Top of Data for this task

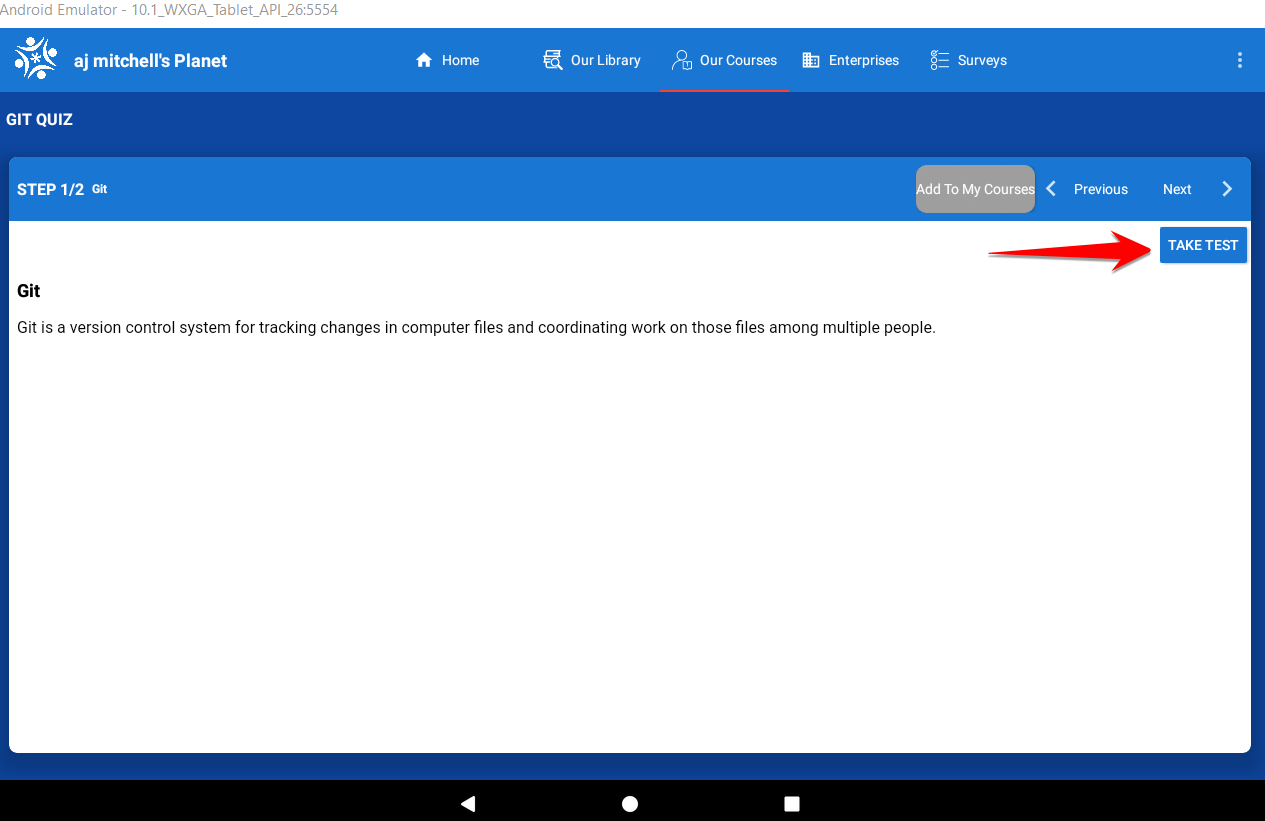Advance the quiz by clicking Next
1265x821 pixels.
(1176, 189)
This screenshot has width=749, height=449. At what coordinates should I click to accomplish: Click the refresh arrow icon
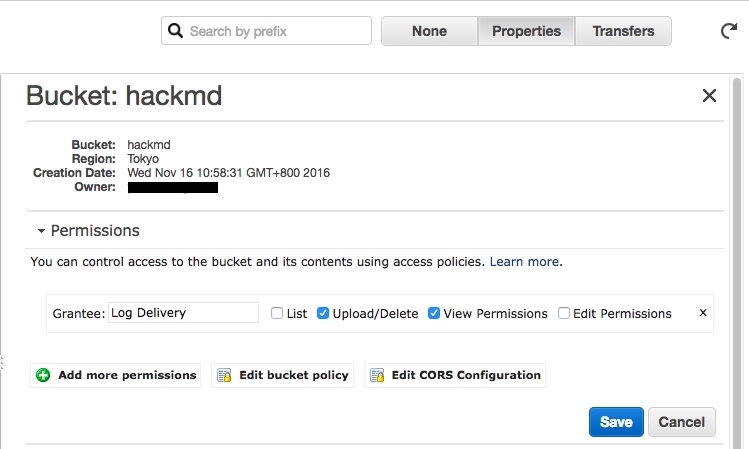coord(728,31)
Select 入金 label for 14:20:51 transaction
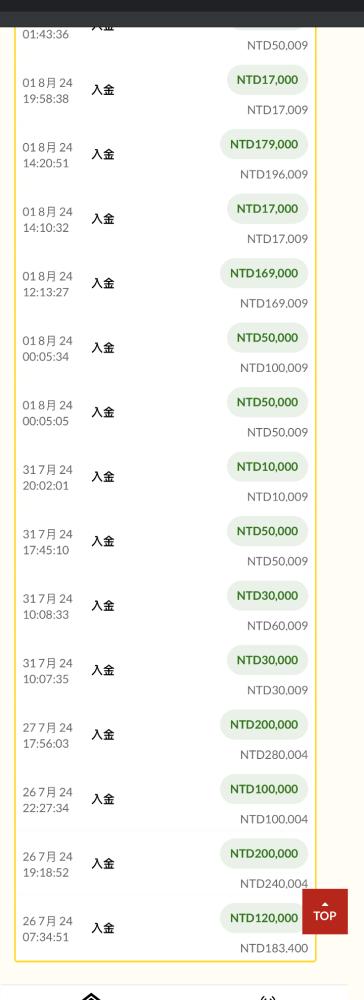The image size is (364, 1000). (103, 154)
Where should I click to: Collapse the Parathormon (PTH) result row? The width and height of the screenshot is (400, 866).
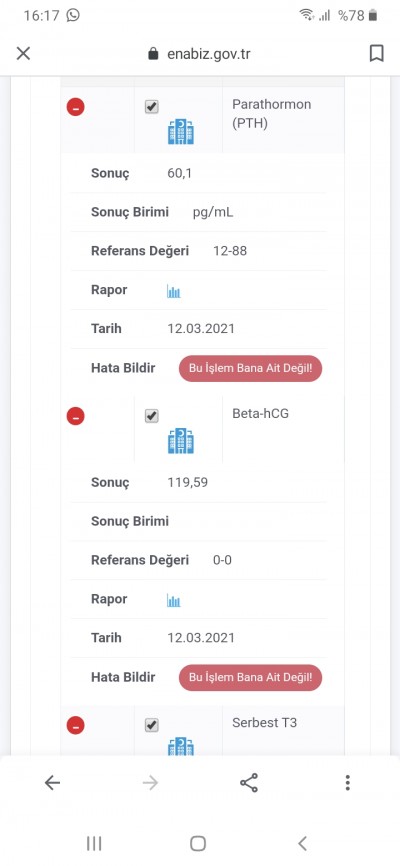pos(76,107)
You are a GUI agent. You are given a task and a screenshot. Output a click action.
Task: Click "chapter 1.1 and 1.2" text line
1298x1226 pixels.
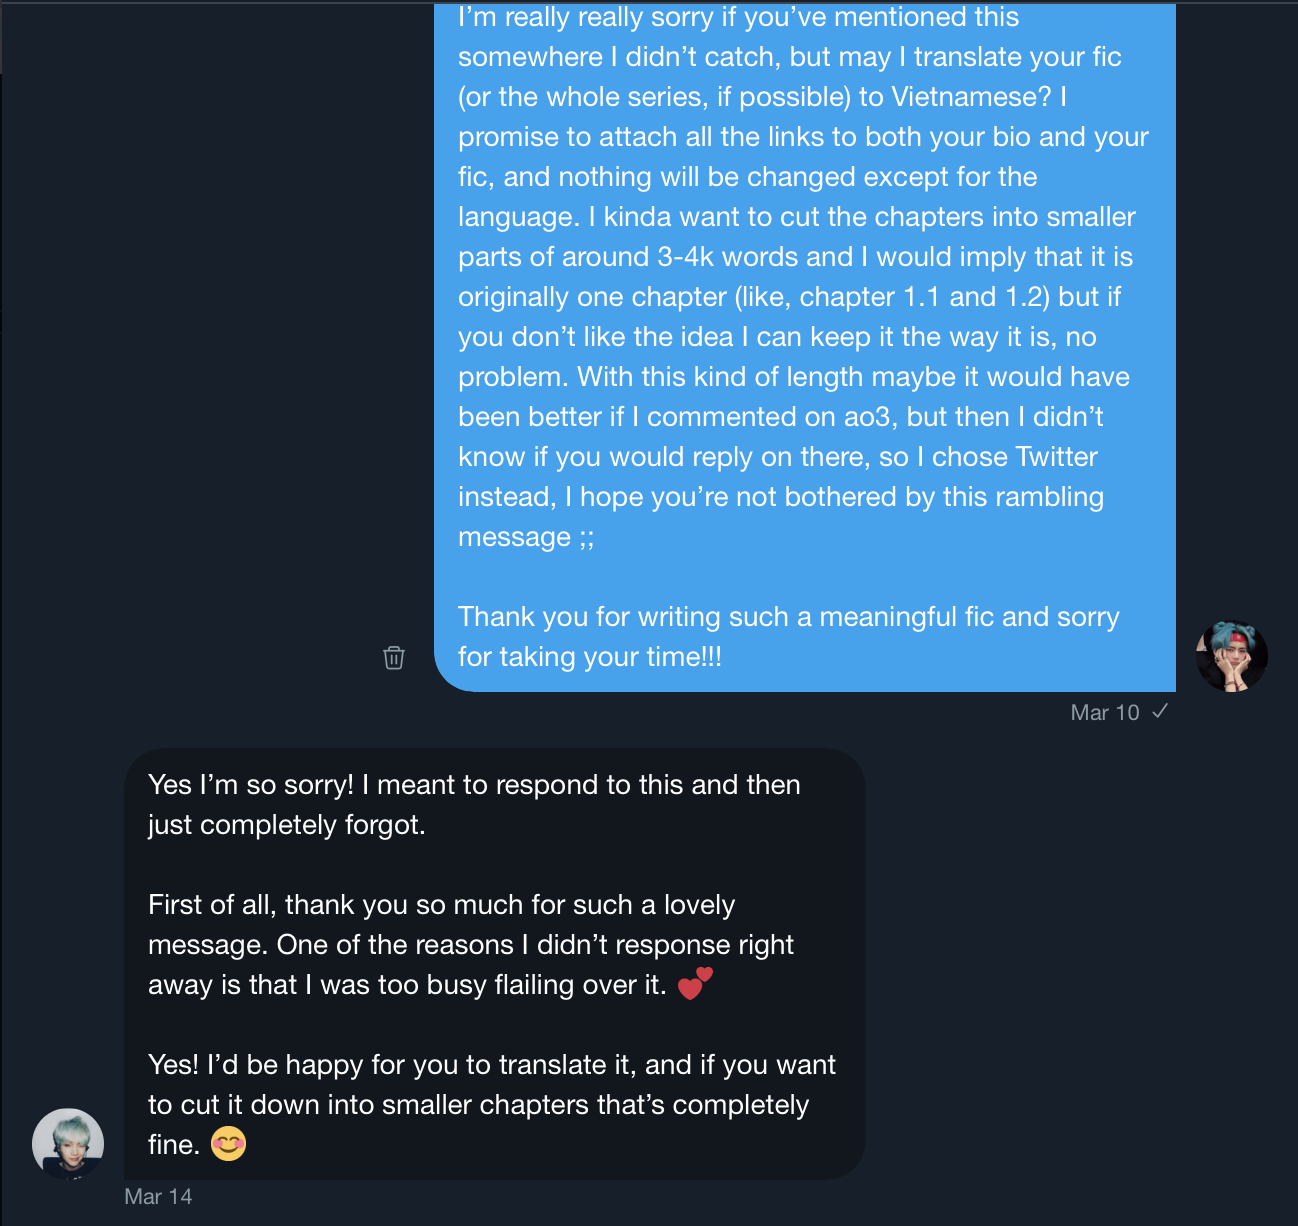click(936, 296)
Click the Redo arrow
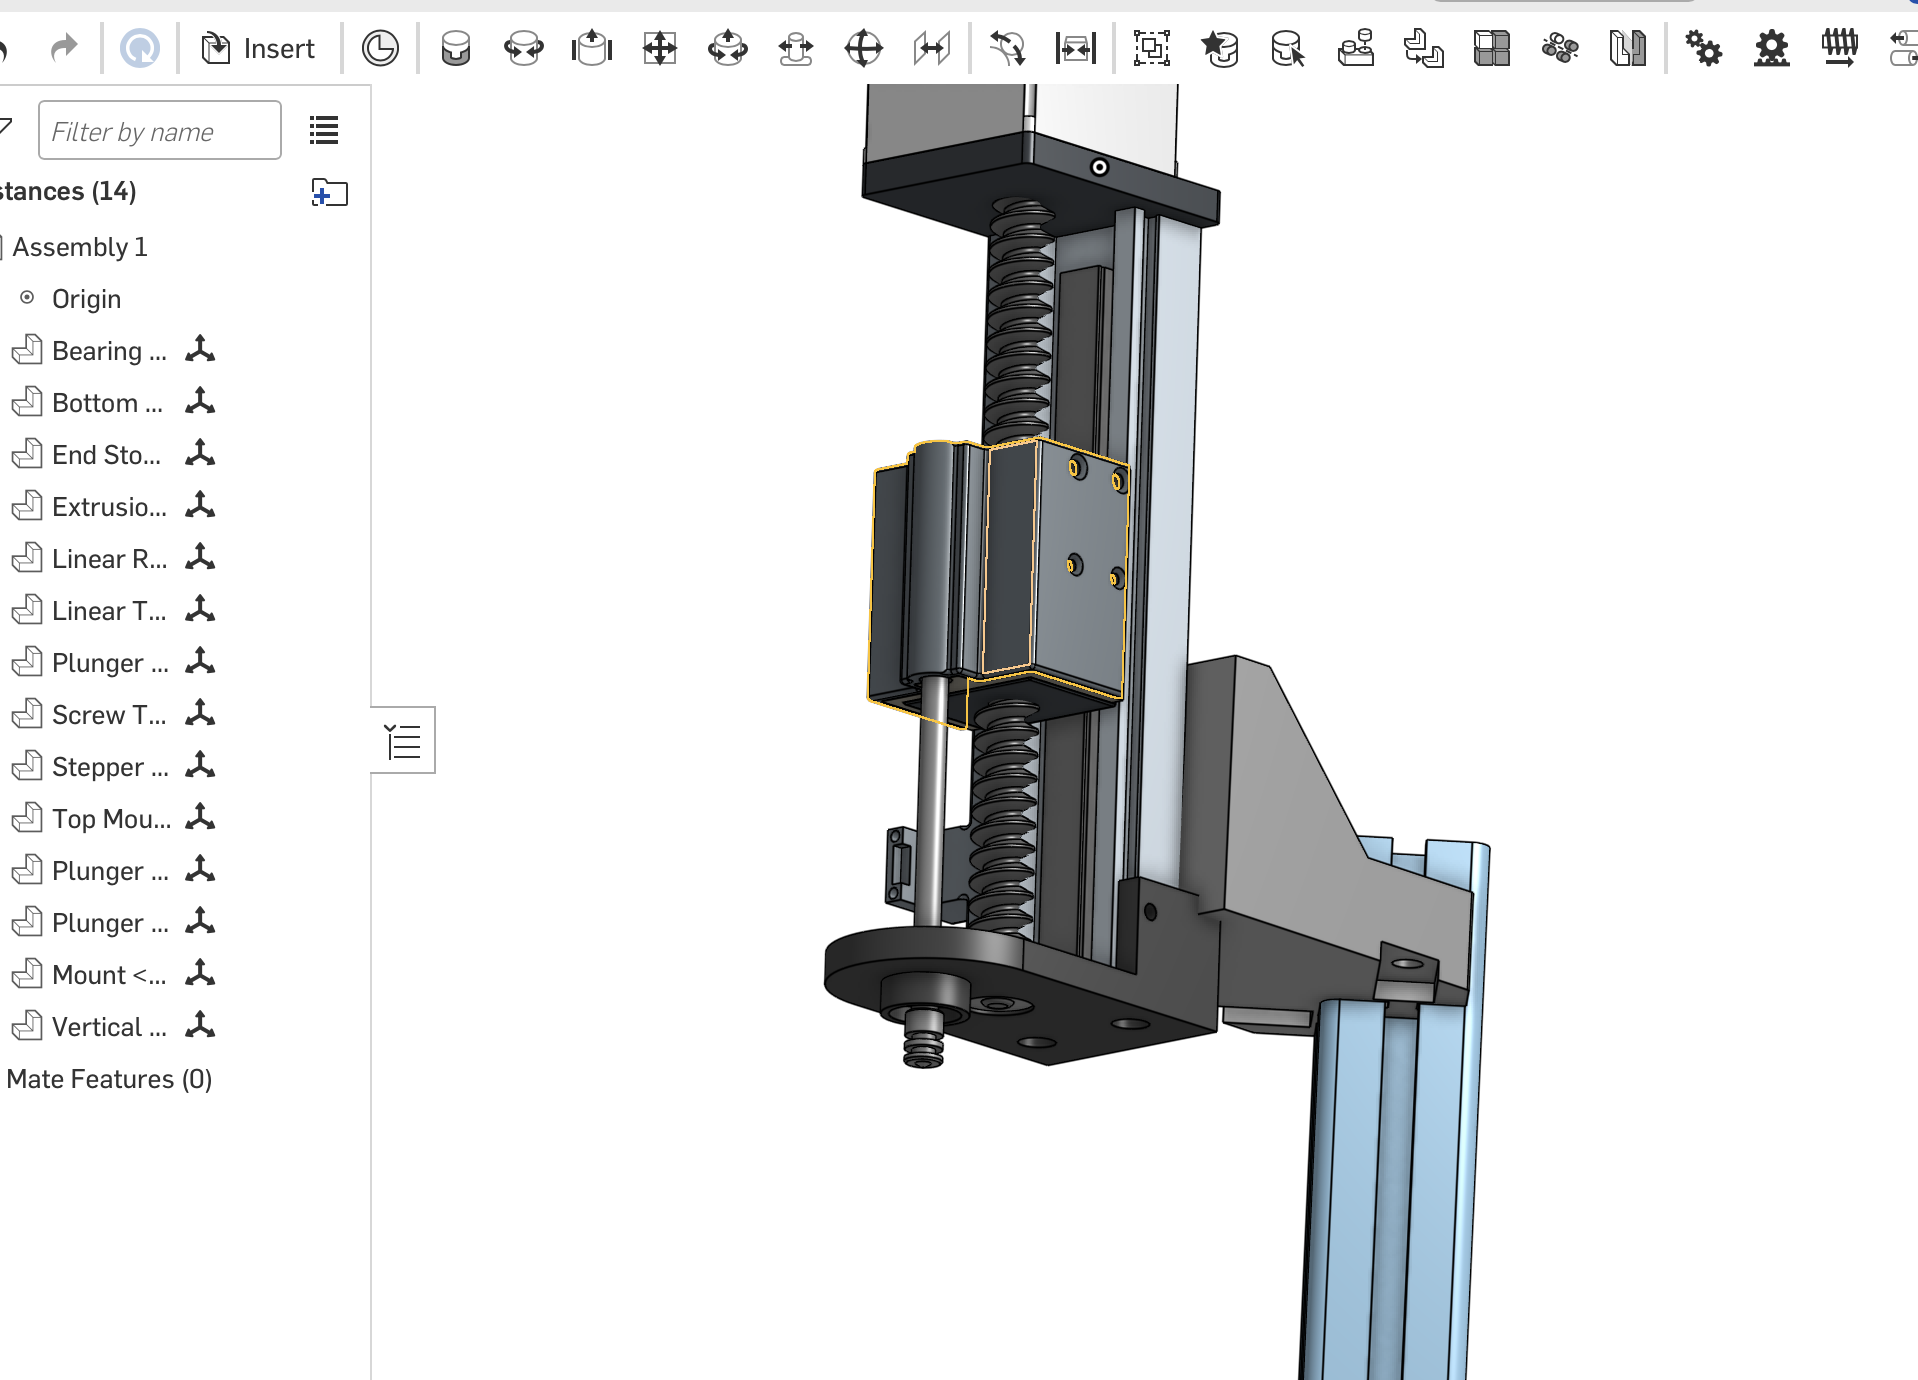Image resolution: width=1918 pixels, height=1380 pixels. 64,48
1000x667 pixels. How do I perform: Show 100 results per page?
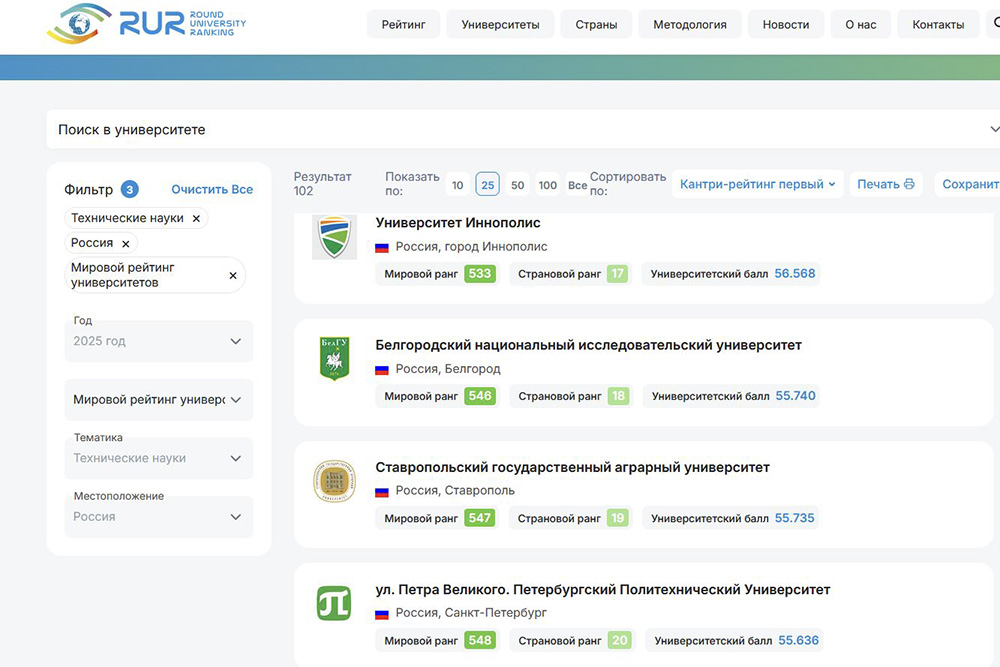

Bottom of Data for this task

Work instructions
Only the lines from the one containing "Click the Redo arrow" through the last line of the entries belong in the answer, given again exactly. Images stay out.

Your solution
Click the Redo arrow
Image resolution: width=1918 pixels, height=1380 pixels. 64,48
1000x667 pixels. How do I perform: Show 100 results per page?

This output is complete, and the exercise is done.